Lin Yang - Barclays Capital
Okay, great. And then finally if I could just maybe ask about the TippingPoint strategy, it looks like you appointed a new President back a month or so ago. Any call you can provide first there with this segmented business?
Yes Lin, last month we announced that we are going to integrate the security business with the rest of 3Com because we see synergies more than just cost reductions. And we are very well on the path of developing specific programs and that you will see in the coming quarters.
Okay, great thank you very much.
(Operator Instructions) No other questions. And we will go next to Rohit Chopra with Wedbush.
Rohit Chopra - Wedbush Morgan Securities
Hey guys, how are you?
Hi how are you?
Rohit Chopra - Wedbush Morgan Securities
I had a question related to some of the moves made by competitors, let's just say over the last month or so. I was wondering if you can comment on what you are seeing out there, moves by Cisco, we saw some stuff by HP roughly a month ago. We are seeing moves by IBM right now; Juniper was laying out their, data center strategy. Could you talking what you need to do to remain competitive. Do you anticipate M&A or organic growth to get what you need to remain competitive?
Okay, I guess the biggest news you are referring to is about Project California by Cisco. We have no present plans to put server blades on our switches. We continue to believe that we can work with server and storage vendors and together make much more efficient data center solutions.
And we are watching competitors out there moves like nothing else is really that out of the ordinary and as far as you are talking about merger acquisition primarily we plan to grow organically from the businesses side. Of course we are always on the watch out or looking for technology modules which could be very efficiently integrated into our product offering.

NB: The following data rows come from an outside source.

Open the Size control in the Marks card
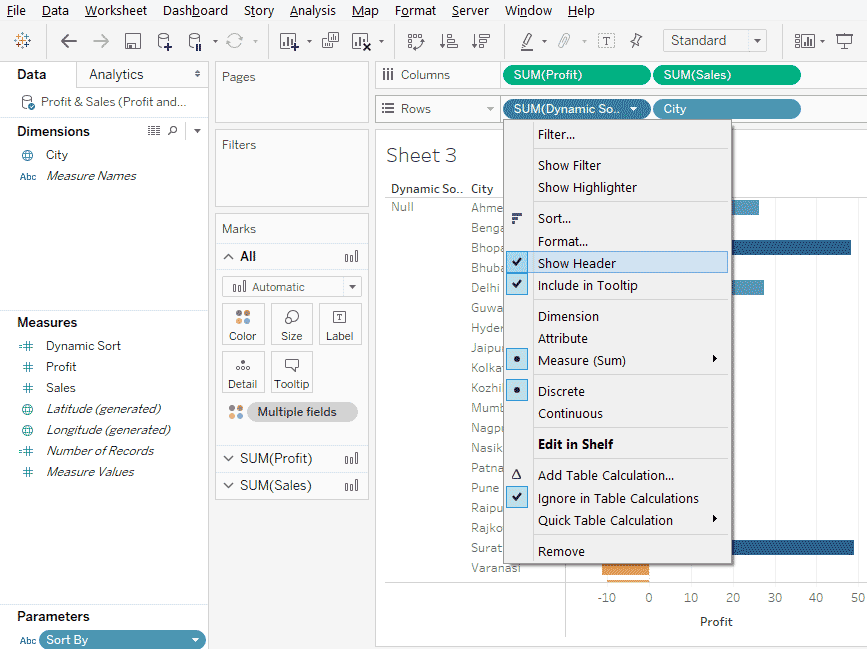Viewport: 867px width, 649px height. (291, 323)
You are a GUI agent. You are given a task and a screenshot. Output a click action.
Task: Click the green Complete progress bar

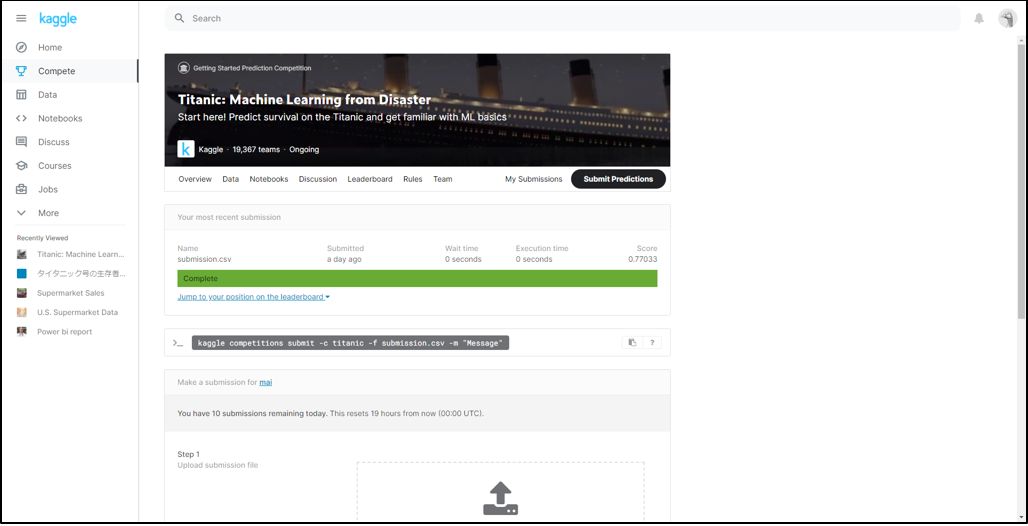click(417, 279)
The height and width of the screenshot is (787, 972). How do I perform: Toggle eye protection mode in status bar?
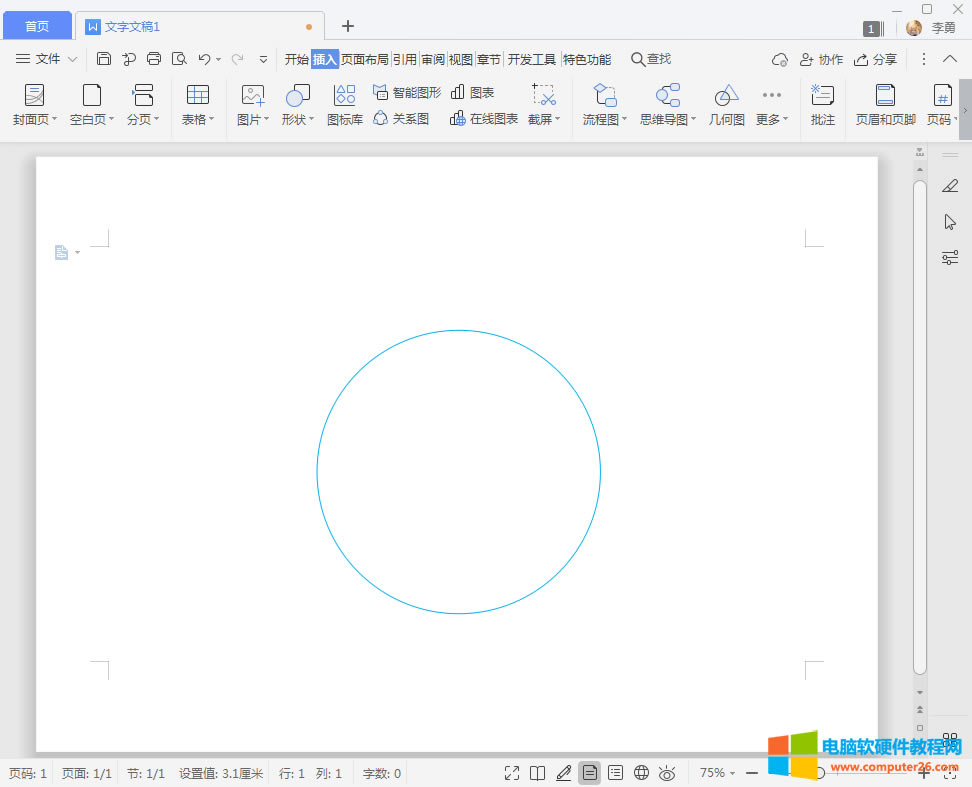point(668,773)
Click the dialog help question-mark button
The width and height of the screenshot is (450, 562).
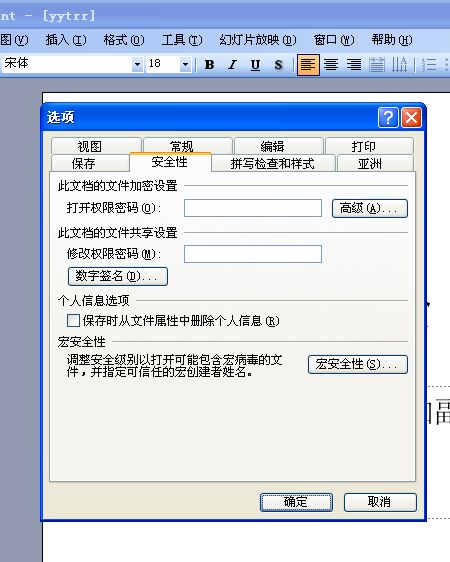(388, 117)
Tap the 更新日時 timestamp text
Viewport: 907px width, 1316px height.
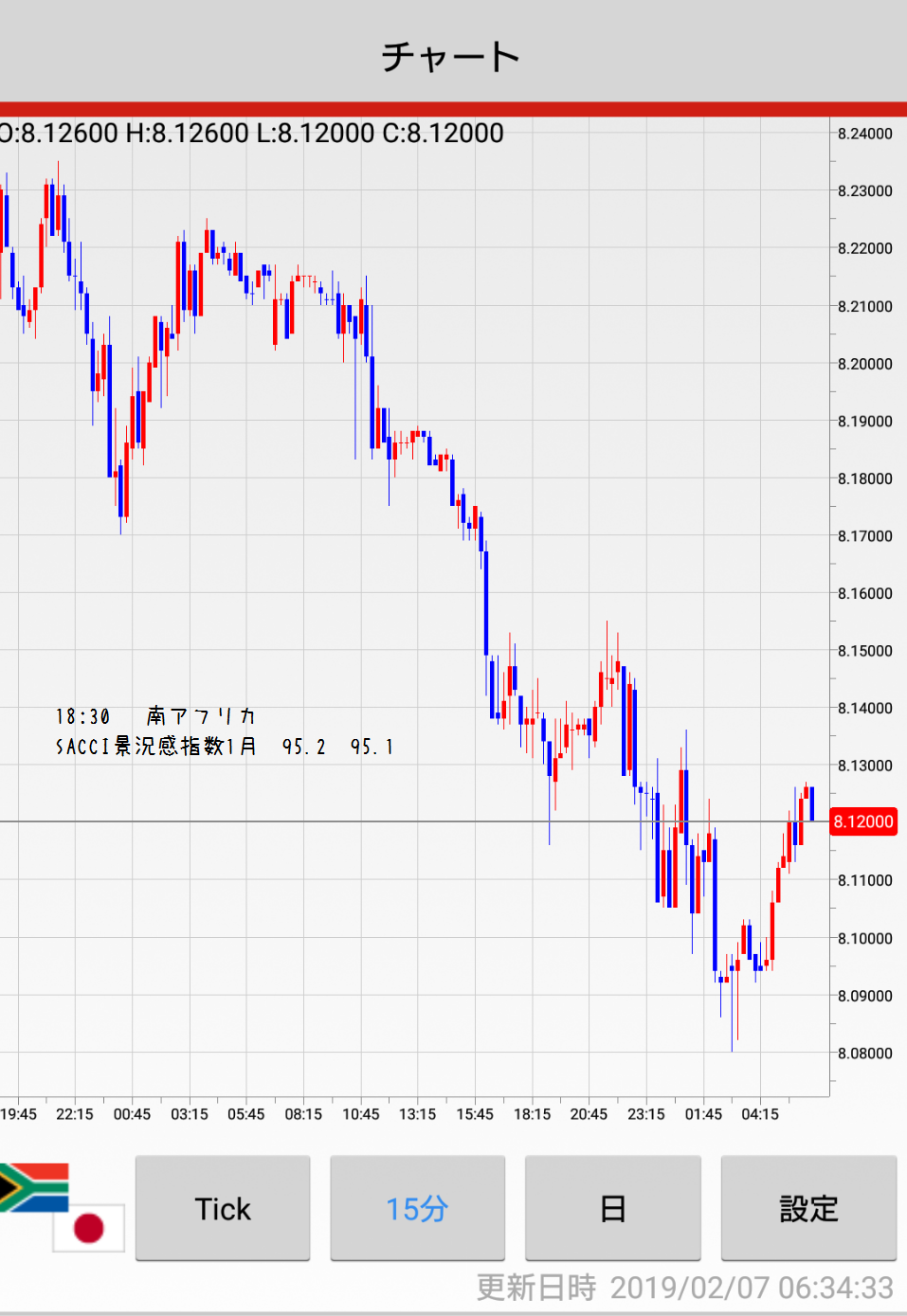coord(684,1288)
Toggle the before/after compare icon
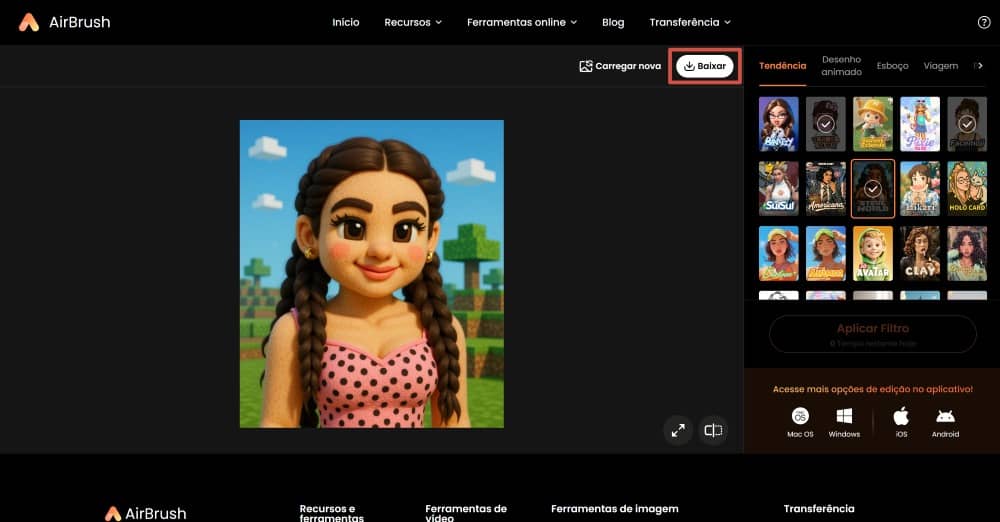This screenshot has width=1000, height=522. [713, 430]
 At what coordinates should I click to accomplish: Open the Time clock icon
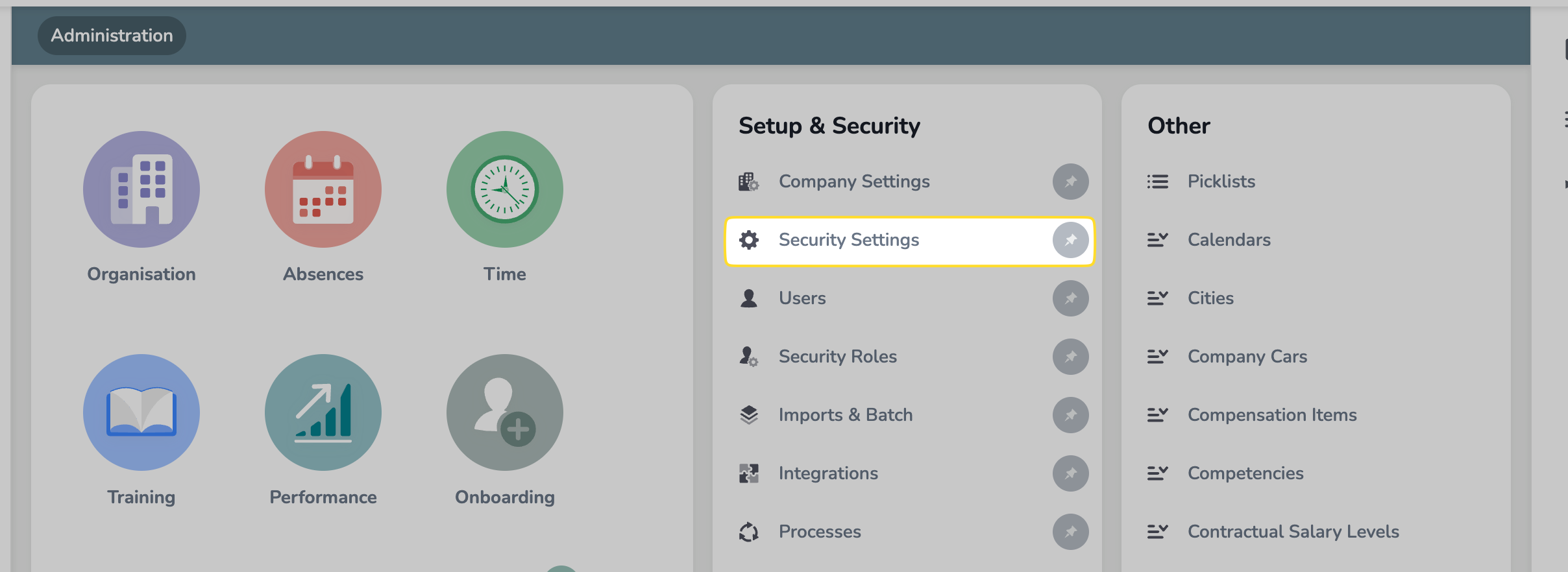[505, 189]
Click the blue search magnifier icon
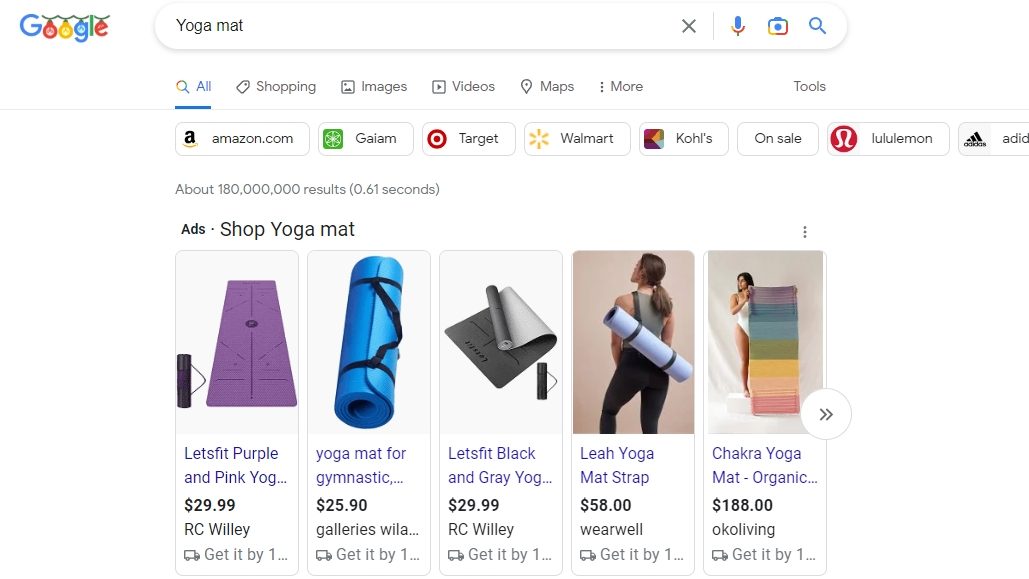Viewport: 1029px width, 579px height. coord(818,26)
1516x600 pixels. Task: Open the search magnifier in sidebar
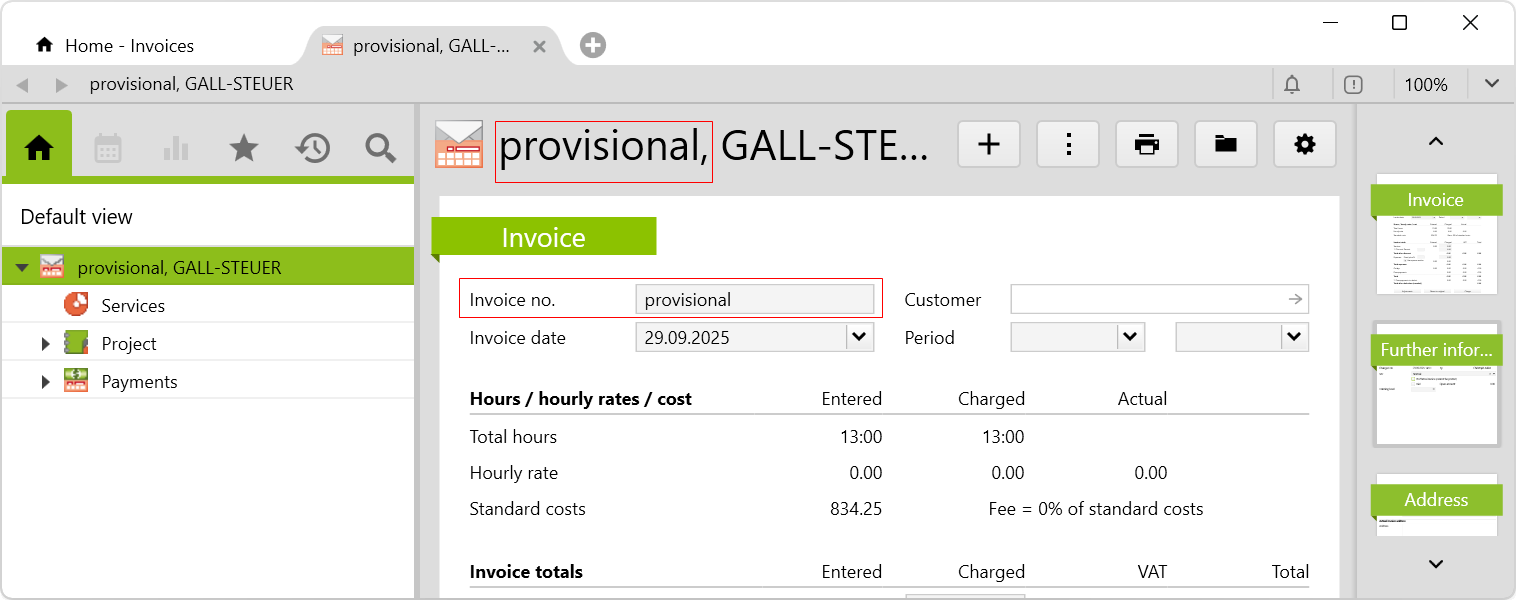coord(380,149)
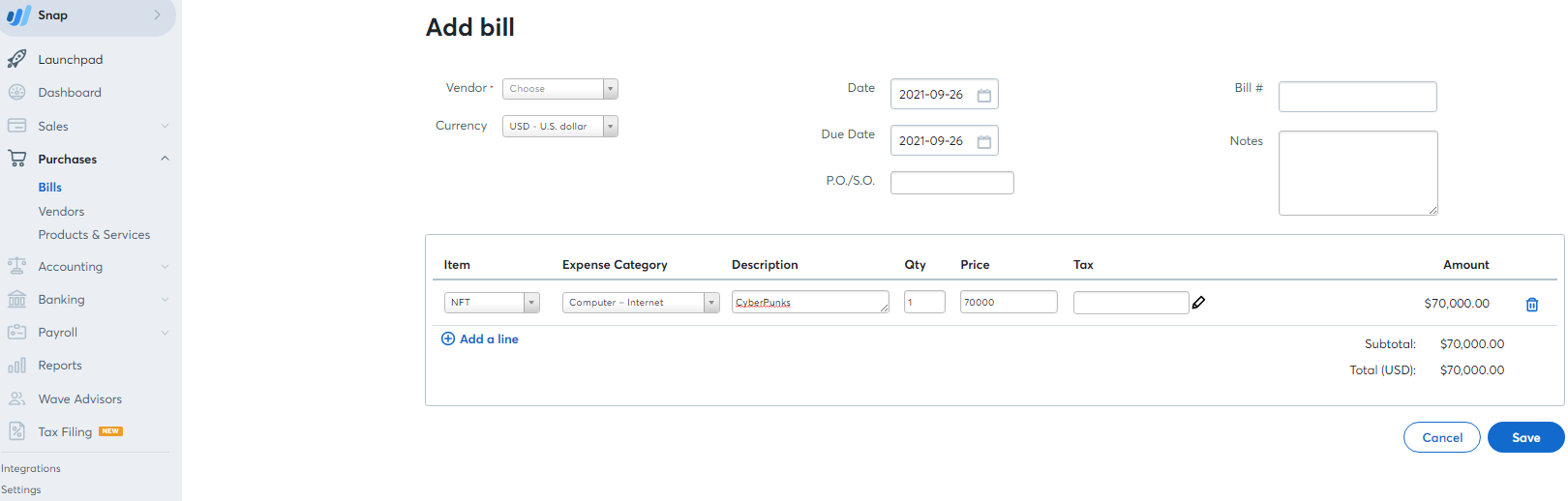The height and width of the screenshot is (501, 1568).
Task: Click the Launchpad rocket icon
Action: click(16, 59)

Rohit Chopra - Wedbush Morgan Securities
Thanks Bob. If I could ask you one other question is given your history at Nortel, is there anything that you find interesting and what they may or may not have up for sales?
Today up to now we had not identified any specific opportunities on that front.
Rohit Chopra - Wedbush Morgan Securities
And at this time, we have no further questions from the phone line, so I would like to turn the call over to Bob Mao for any additional or closing remarks.
Well, thank you everyone for joining our call today and we look forward to seeing you at Interop in May. Thank you.
This does conclude today's teleconference. You may now disconnect and have a great day.